→ **Task statement**: State the number of lines that hold "This" in the records below, with no other words.

Data extracted from a collection:
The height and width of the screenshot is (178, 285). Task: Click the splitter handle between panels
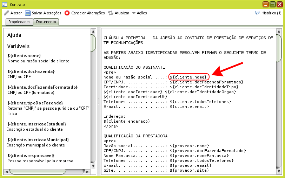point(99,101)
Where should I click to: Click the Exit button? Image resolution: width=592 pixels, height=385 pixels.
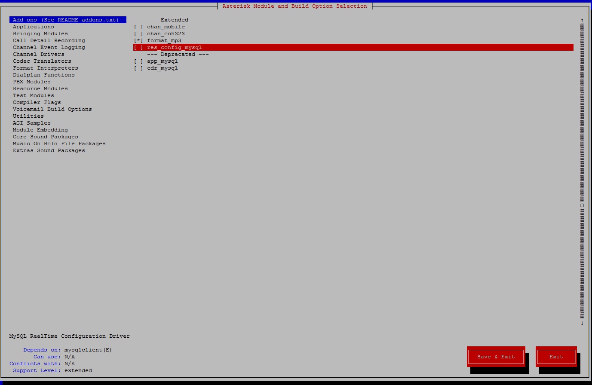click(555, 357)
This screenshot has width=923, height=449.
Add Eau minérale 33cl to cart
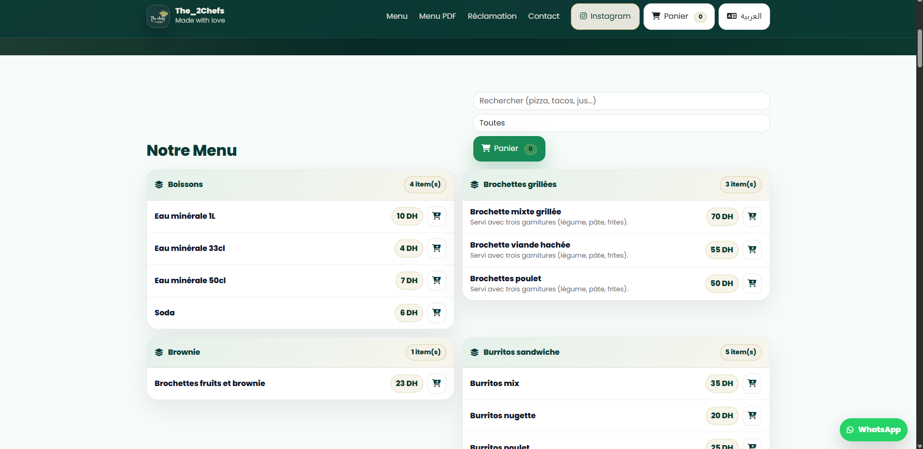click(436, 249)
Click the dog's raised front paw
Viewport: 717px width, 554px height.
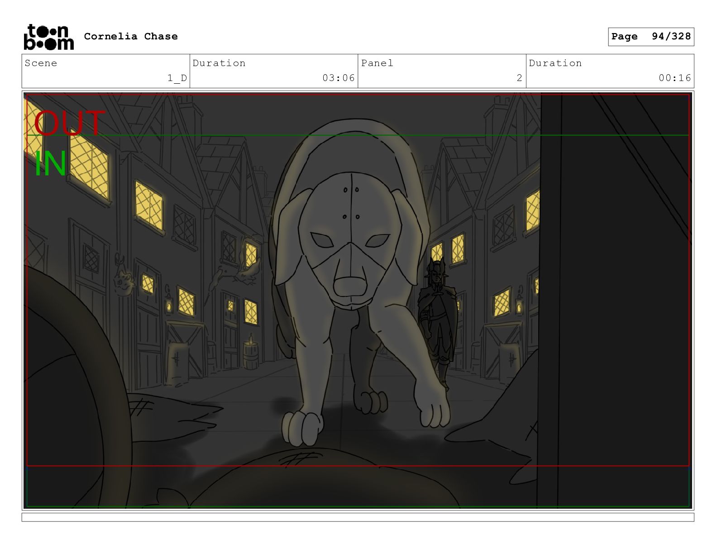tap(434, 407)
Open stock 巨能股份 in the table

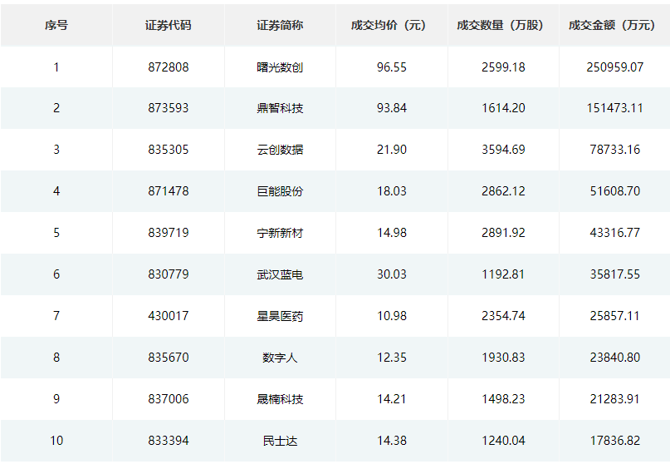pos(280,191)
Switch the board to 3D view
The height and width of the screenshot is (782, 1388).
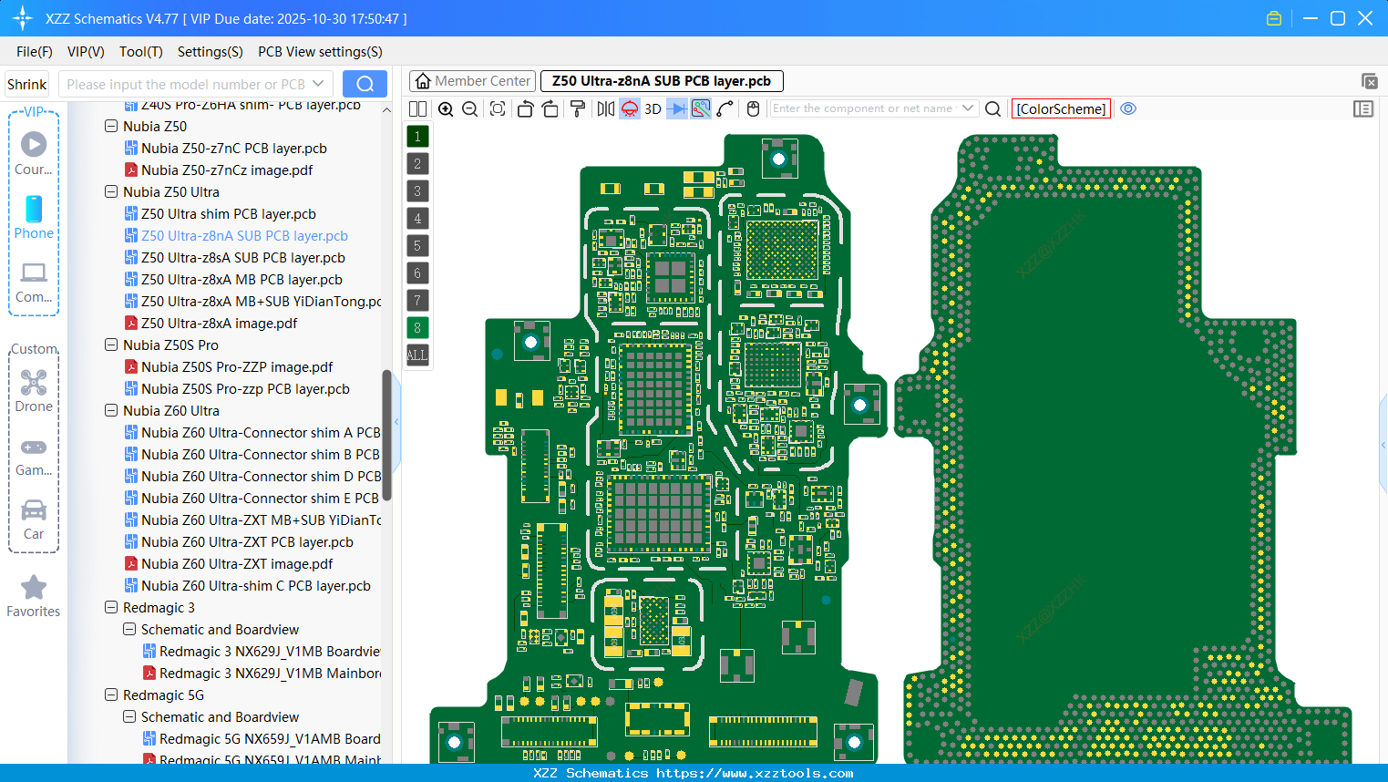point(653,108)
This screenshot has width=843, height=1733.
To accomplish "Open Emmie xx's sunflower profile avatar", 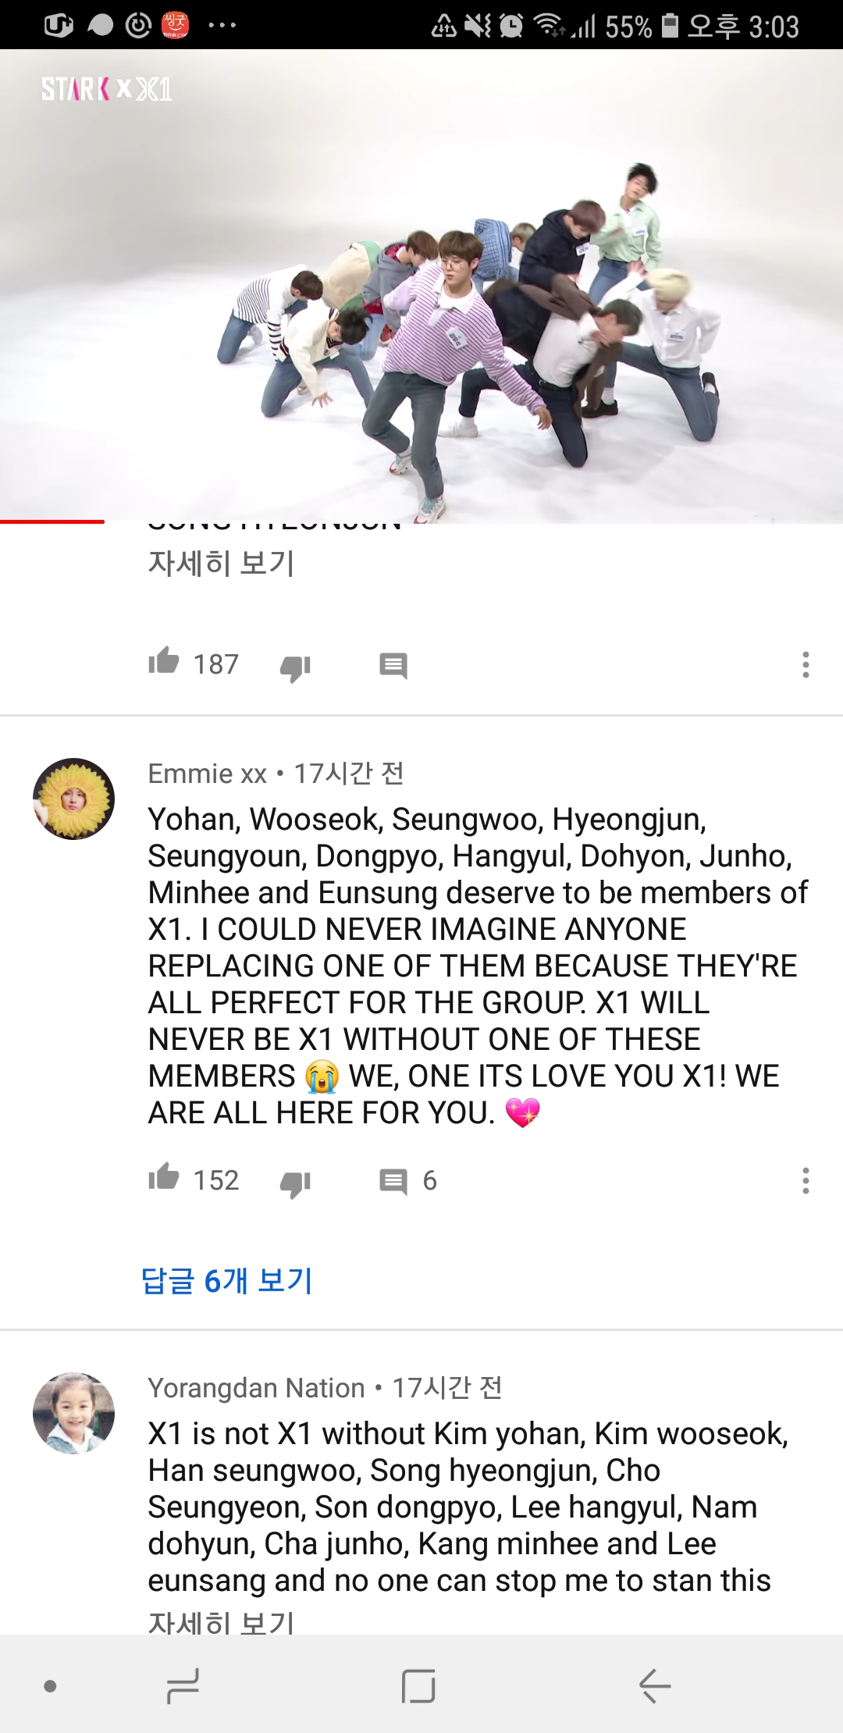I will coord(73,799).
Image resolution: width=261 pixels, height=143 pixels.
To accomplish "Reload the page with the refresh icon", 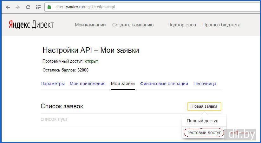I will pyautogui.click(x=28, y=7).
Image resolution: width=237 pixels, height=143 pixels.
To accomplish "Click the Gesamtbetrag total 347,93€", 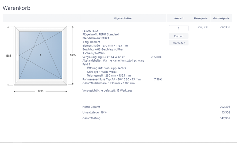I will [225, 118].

→ **Solution to the exercise**: 2